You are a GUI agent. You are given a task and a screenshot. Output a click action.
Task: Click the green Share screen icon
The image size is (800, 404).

* * *

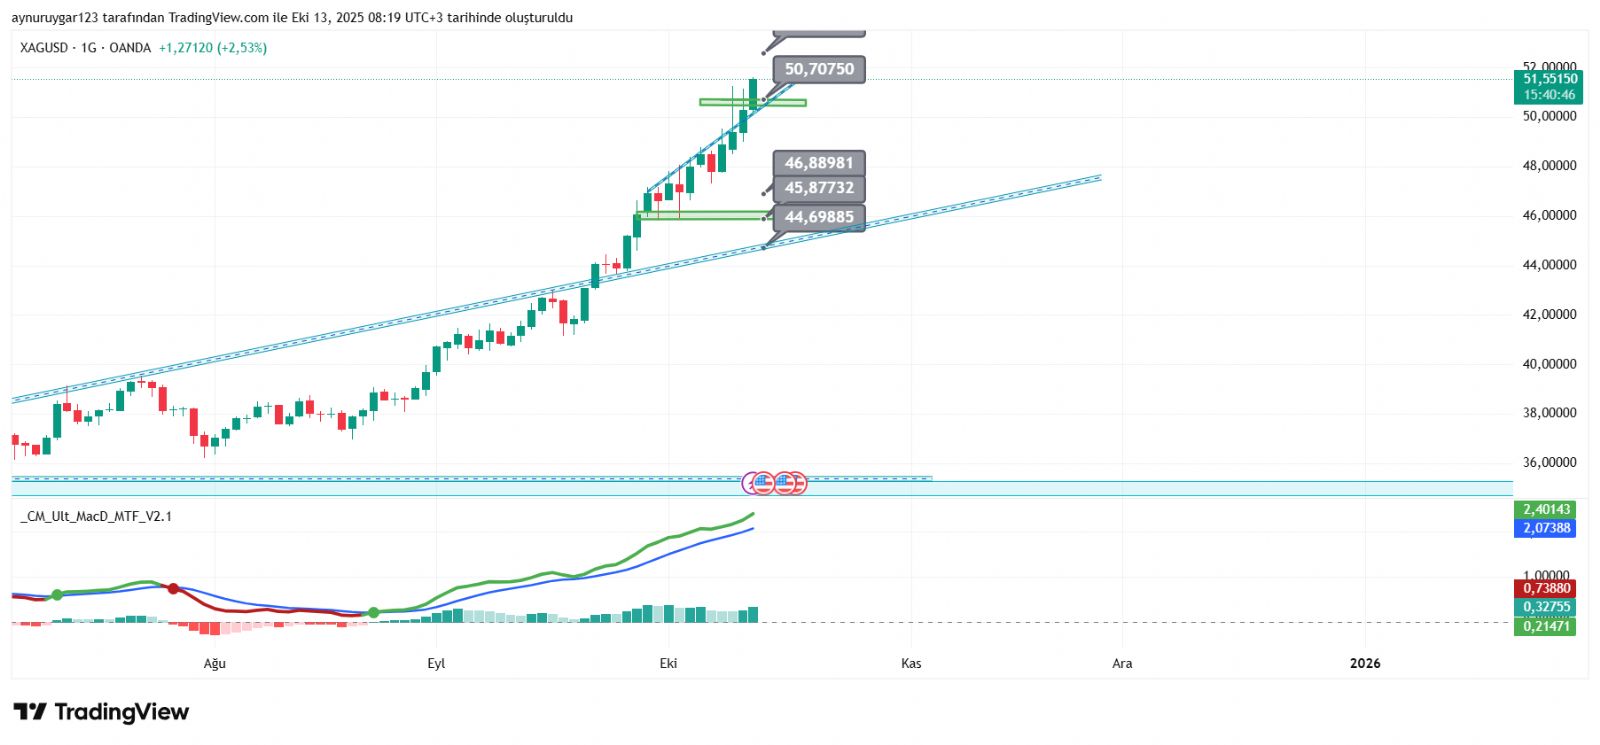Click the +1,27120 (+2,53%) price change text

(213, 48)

* * *

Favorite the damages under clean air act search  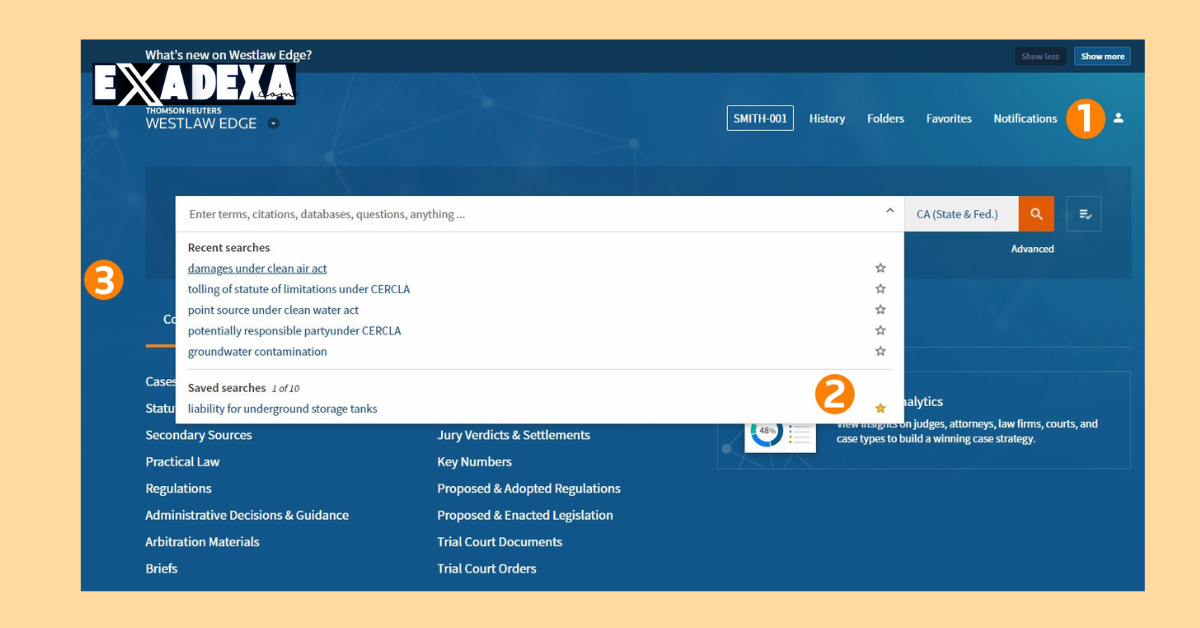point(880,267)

* * *

Render as a numbered list, omitting blank lines, the lines between the one holding "You are a GUI" and the one holding "The image size is (800, 404).", inclusive.

OUTPUT FOR THIS EXERCISE:
1. You are a GUI agent. You are given a task and a screenshot. Output a click action.
2. Task: Click the green Share screen icon
3. The image size is (800, 404).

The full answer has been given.